Op 2 mei 1936 gaf Hitler het bevel tot de bouw van Prora. In dit vakantiecomplex, gelegen aan een van de mooiste stranden van Duitsland, moesten 20.000 mensen kunnen logeren. Er zouden zwembaden met kunstmatige golfslag komen bij het hotel, maar ook open zonneterrassen met ingebouwde infrarood-gestuurde straalkachels en vloerverwarming; een bioscoop; een theater en een feestzaal met 25.000 plaatsen. Aan de kade zouden cruiseschepen kunnen aanleggen en wellicht ook U-boot onderzeeërs. Het complex in Prora is maar liefst 4,5 (!) kilometer lang en herbergt 10.000 tweepersoonskamers van 5 bij 2,5 meter. Allemaal met uitzicht op de Oostzee.

Rond 1940 zouden de eerste gasten arriveren, maar door de oorlog moest de bouw worden stilgelegd. De acht hotelblokken, de kade en het theater waren toen ruwweg af. De feestzaal en de golfslagbaden werden nooit gerealiseerd. De enige gasten die Prora tijdens de Tweede Wereldoorlog zou ontvangen waren vluchtelingen uit Hamburg.  Het gebouw is één massief blok ijzer en beton. Tijdloos en onverwoestbaar. De NAM zou er een voorbeeld aan kunnen nemen bij het versterken van onze huizen. 

Na de oorlog deed het Rode Leger een poging om het complex te slopen, vanwege de grote schaarste aan bouwmaterialen. De Russen gaven de hoop echter al snel op en namen uiteindelijk zelf hun intrek in het gebouw. Na de Wende van 1989 werd Prora overgedragen aan de Bundeswehr. In 1992 verliet het Duitse leger het complex weer en sindsdien doet het dienst als discotheek, asielzoekerscentrum, jeugdherberg, atelier, museum, ontmoetingscentrum voor jongeren en horecagelegenheid.
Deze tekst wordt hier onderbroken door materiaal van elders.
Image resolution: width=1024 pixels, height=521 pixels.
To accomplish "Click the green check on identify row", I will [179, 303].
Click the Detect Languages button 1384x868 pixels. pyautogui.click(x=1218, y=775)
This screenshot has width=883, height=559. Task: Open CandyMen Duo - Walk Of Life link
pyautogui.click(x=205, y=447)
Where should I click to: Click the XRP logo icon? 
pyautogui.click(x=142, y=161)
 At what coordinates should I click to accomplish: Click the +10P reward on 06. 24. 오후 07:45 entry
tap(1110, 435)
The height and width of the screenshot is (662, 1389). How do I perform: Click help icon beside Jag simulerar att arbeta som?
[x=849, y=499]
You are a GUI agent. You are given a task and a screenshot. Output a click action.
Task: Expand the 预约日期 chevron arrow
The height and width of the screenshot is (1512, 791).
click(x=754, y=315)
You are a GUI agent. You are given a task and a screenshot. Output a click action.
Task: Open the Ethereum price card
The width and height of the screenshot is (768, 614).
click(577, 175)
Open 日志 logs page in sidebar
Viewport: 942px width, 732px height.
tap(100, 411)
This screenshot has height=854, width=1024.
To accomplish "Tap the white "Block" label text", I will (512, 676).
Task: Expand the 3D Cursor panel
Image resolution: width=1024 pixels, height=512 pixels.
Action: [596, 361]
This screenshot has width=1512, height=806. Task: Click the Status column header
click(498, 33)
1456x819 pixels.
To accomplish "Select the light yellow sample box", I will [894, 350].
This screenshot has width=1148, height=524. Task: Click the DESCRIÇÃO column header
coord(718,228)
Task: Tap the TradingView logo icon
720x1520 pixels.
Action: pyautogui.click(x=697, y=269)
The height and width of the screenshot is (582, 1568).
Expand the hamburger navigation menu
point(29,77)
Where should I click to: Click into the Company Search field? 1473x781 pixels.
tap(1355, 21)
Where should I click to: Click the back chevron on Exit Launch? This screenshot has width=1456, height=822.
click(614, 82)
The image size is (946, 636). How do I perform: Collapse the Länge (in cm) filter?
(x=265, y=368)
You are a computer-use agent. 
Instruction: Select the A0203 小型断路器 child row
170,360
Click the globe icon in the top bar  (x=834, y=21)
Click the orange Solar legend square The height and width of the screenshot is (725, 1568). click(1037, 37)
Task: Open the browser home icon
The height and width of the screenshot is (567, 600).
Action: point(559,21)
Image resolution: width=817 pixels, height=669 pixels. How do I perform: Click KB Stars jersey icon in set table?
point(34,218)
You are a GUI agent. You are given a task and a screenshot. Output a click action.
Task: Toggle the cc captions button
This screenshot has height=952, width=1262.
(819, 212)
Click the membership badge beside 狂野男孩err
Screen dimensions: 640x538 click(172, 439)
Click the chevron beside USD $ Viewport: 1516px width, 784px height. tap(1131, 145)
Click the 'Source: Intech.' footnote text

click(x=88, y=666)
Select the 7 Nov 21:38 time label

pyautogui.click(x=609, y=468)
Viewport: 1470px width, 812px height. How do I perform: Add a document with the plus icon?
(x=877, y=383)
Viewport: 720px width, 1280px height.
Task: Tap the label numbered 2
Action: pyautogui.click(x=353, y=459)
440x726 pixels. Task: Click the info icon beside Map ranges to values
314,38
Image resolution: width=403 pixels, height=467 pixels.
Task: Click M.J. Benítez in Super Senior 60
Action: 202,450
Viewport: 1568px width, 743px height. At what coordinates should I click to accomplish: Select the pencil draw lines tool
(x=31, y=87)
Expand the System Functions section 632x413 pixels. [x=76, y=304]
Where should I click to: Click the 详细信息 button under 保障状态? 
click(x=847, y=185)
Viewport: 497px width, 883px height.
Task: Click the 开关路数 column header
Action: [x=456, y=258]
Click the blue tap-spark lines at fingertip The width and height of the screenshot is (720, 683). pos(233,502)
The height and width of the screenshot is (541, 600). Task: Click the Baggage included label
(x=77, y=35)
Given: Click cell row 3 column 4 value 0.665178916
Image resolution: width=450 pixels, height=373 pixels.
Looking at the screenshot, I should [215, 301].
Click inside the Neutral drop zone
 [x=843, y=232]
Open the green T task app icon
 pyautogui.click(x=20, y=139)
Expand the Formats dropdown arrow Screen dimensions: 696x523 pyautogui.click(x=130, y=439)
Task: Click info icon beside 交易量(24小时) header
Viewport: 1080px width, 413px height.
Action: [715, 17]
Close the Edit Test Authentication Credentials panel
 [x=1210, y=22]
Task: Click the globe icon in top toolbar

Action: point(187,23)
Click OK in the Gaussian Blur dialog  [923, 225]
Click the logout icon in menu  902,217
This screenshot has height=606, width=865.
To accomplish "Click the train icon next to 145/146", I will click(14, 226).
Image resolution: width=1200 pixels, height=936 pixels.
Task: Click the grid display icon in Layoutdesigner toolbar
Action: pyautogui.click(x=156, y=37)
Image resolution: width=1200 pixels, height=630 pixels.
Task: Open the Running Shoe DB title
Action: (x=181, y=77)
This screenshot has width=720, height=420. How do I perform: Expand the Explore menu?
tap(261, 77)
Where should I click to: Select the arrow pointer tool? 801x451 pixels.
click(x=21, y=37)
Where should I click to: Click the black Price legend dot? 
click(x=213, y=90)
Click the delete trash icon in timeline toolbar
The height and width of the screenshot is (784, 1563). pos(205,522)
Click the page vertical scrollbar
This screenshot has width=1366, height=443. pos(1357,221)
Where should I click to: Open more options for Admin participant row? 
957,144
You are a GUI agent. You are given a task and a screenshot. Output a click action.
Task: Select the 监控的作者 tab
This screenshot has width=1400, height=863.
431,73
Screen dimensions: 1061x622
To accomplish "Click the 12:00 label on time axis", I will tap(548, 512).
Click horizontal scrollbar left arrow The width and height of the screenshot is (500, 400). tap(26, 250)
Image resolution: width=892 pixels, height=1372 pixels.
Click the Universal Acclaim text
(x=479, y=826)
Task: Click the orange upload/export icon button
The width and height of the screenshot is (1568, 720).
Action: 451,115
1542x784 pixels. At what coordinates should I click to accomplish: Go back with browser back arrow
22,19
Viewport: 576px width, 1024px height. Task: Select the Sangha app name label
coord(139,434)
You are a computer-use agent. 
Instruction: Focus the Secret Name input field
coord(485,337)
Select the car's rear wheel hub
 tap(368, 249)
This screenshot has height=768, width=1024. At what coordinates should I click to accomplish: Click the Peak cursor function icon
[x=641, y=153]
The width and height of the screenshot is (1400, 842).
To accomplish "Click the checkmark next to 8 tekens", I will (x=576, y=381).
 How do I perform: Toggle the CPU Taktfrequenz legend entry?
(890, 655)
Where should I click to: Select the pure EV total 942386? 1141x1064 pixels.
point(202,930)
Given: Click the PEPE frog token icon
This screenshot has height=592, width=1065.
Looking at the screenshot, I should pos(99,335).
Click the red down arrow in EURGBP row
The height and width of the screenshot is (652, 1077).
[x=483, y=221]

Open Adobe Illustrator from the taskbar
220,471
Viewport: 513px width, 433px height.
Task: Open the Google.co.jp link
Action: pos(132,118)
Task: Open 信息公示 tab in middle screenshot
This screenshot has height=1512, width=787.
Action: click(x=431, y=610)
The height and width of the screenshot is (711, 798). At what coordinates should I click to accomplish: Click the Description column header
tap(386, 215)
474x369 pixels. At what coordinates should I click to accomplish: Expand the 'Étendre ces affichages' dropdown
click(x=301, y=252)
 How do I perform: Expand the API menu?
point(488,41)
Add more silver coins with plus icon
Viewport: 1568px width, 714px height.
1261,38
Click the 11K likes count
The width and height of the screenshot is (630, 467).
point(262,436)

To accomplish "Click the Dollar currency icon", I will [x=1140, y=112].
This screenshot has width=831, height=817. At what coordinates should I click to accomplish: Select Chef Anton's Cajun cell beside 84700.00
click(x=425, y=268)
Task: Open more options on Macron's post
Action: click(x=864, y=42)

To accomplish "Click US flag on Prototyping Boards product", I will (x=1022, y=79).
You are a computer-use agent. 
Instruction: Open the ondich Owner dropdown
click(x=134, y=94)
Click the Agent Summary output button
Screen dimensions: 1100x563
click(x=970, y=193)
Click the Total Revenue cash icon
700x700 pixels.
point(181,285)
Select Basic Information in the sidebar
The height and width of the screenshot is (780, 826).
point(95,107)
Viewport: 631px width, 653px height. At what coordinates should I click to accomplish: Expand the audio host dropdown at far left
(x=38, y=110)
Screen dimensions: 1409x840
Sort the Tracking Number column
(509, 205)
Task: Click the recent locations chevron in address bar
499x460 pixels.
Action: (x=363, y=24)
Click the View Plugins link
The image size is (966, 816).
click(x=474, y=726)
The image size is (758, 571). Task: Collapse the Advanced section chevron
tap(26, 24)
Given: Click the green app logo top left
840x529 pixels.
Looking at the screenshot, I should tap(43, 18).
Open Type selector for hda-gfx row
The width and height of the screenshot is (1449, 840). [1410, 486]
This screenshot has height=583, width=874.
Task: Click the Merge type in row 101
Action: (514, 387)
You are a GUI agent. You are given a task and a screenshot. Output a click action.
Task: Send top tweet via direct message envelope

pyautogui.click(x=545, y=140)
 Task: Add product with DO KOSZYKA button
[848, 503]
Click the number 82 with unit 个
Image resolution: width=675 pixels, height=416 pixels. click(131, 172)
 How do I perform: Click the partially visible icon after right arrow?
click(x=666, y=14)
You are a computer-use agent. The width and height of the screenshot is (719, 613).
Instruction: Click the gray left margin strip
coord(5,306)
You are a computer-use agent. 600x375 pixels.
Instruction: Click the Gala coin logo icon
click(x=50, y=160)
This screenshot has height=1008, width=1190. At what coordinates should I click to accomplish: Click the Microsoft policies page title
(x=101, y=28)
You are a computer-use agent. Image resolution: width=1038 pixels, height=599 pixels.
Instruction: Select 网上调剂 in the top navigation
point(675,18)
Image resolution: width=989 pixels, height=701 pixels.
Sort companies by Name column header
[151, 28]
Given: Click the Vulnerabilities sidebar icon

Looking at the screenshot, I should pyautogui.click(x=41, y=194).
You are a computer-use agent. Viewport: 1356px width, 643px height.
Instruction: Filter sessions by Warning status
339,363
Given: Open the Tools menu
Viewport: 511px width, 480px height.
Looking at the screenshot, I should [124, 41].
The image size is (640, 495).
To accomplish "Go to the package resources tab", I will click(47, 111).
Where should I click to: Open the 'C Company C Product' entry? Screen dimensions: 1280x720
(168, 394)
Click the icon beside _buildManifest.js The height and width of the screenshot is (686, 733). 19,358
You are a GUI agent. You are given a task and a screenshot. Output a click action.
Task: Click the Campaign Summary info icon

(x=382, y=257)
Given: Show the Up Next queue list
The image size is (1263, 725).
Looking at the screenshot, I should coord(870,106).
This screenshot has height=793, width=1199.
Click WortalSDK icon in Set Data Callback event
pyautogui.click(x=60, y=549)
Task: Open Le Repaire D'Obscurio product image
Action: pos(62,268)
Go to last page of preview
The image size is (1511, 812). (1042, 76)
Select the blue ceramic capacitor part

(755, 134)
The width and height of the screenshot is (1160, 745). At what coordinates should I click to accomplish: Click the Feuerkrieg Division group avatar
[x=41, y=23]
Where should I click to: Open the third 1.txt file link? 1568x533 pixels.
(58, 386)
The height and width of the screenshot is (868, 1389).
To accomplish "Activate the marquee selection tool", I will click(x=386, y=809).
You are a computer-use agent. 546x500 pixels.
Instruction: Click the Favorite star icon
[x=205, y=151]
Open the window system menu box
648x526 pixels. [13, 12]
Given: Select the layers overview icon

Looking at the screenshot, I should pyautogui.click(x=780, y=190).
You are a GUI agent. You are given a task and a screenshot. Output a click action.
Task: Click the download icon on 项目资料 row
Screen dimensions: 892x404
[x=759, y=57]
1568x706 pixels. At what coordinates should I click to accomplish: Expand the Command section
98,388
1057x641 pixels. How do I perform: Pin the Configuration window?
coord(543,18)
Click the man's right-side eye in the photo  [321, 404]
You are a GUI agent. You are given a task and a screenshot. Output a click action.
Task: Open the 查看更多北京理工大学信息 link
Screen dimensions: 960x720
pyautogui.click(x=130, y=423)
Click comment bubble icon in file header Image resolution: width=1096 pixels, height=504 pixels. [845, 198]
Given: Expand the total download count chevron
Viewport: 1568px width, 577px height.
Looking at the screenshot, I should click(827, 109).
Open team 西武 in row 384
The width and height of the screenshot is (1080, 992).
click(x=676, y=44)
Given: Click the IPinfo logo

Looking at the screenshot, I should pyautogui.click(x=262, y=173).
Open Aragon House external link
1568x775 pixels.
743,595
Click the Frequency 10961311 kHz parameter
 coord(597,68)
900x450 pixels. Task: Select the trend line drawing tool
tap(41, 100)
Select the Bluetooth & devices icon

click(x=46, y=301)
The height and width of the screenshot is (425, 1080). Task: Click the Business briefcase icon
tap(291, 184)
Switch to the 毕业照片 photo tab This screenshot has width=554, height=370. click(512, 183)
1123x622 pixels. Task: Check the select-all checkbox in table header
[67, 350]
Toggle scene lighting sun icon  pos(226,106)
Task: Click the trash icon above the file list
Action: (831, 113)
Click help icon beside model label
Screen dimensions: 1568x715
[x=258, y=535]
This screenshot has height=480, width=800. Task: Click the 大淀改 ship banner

Prora is lange tijd een blok aan het been van Duitsland geweest. Een onuitwisbaar schaamtesymbool voor een zwarte bladzijde in de geschiedenis. Tegelijkertijd is er belangstelling voor het complex. Grote delen zijn verkocht aan projectontwikkelaars, die het gebouw langzaam omtoveren tot appartementencomplex of hotel. Het is dus mogelijk om ruim 70 jaar na dato als vrij toerist te overnachten in de absurdistische megalomanie van Hitler.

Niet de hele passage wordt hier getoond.